## Work required:
Copy out the listing below word for word, keeping every line as it stands, and leave the pictures out of your copy.

:::

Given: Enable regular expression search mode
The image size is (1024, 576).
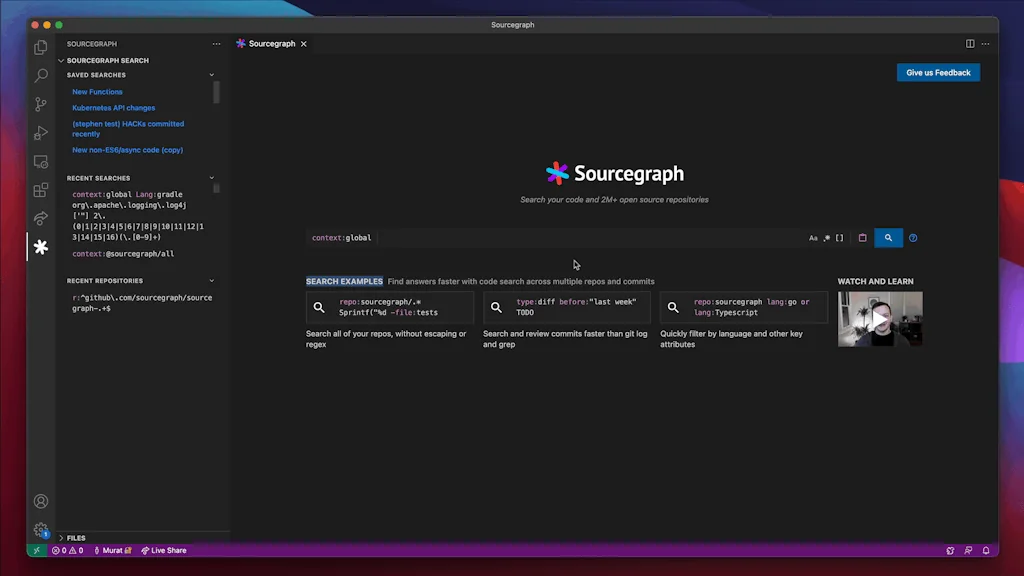Looking at the screenshot, I should (x=828, y=238).
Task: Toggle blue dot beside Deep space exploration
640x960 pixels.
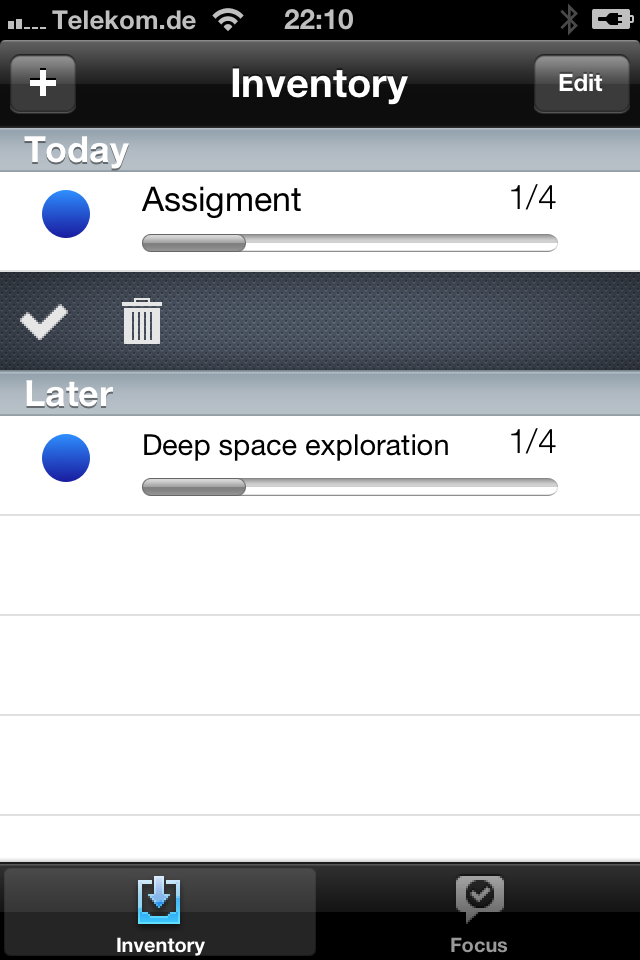Action: point(66,458)
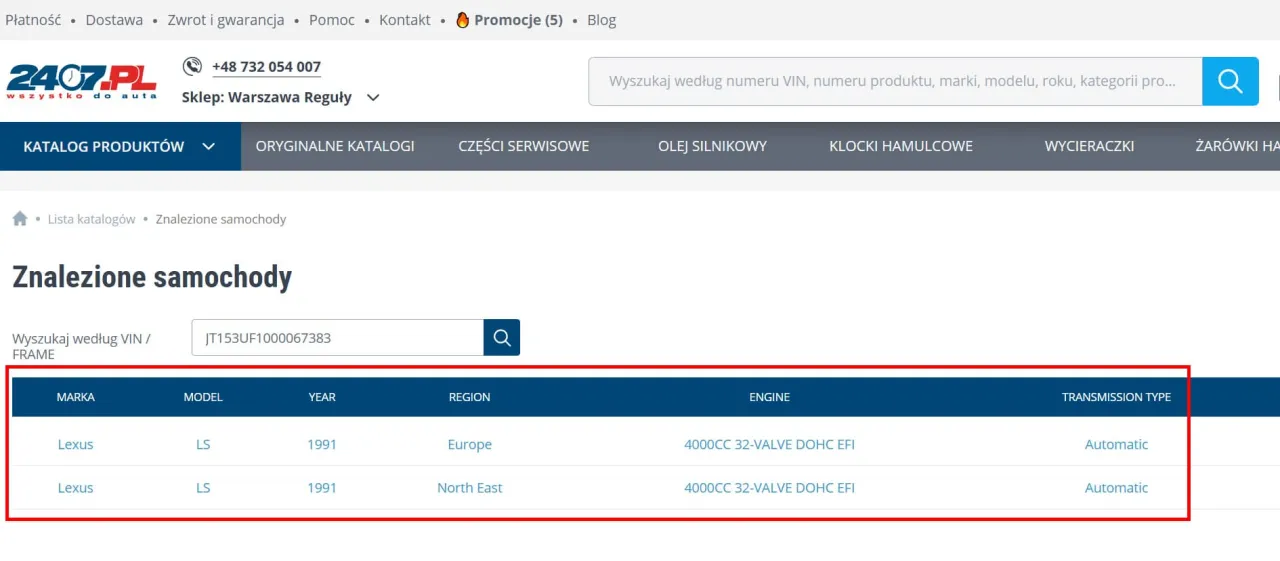Open the Promocje (5) link
Image resolution: width=1280 pixels, height=561 pixels.
point(518,20)
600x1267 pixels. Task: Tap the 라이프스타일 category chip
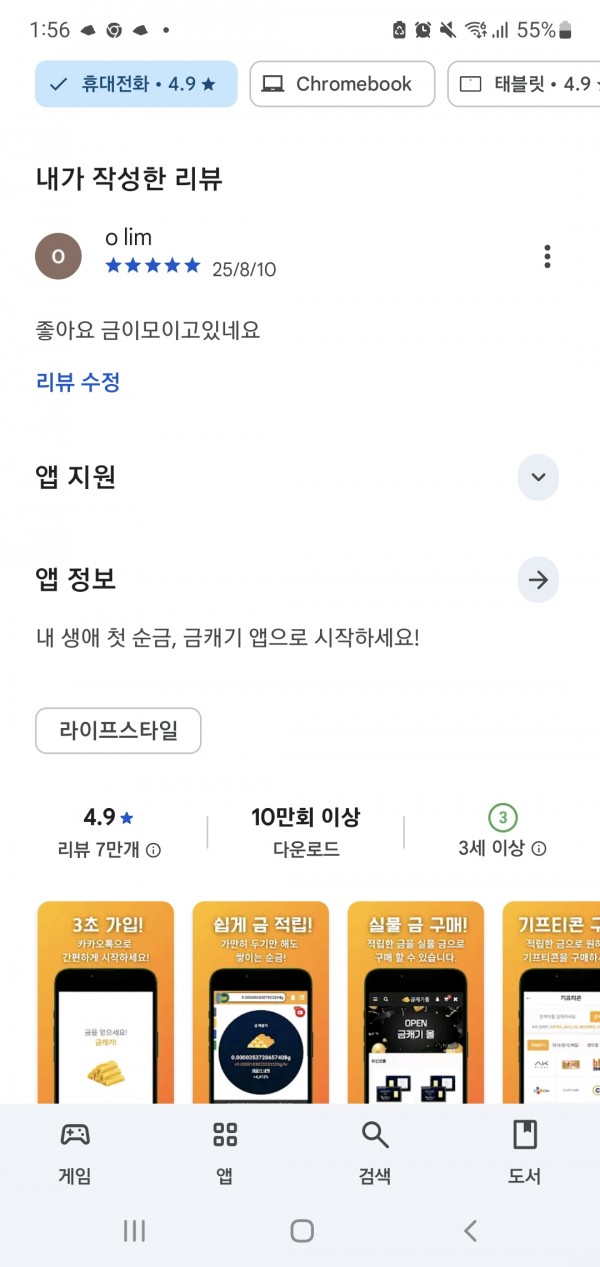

:::

## Full response:
Given: Enable regular expression search mode
The image size is (1024, 576).
Looking at the screenshot, I should (x=828, y=238).
Task: Toggle blue dot beside Deep space exploration
640x960 pixels.
Action: point(66,458)
Open the Promocje (5) link
Image resolution: width=1280 pixels, height=561 pixels.
point(518,20)
600x1267 pixels. Task: Tap the 라이프스타일 category chip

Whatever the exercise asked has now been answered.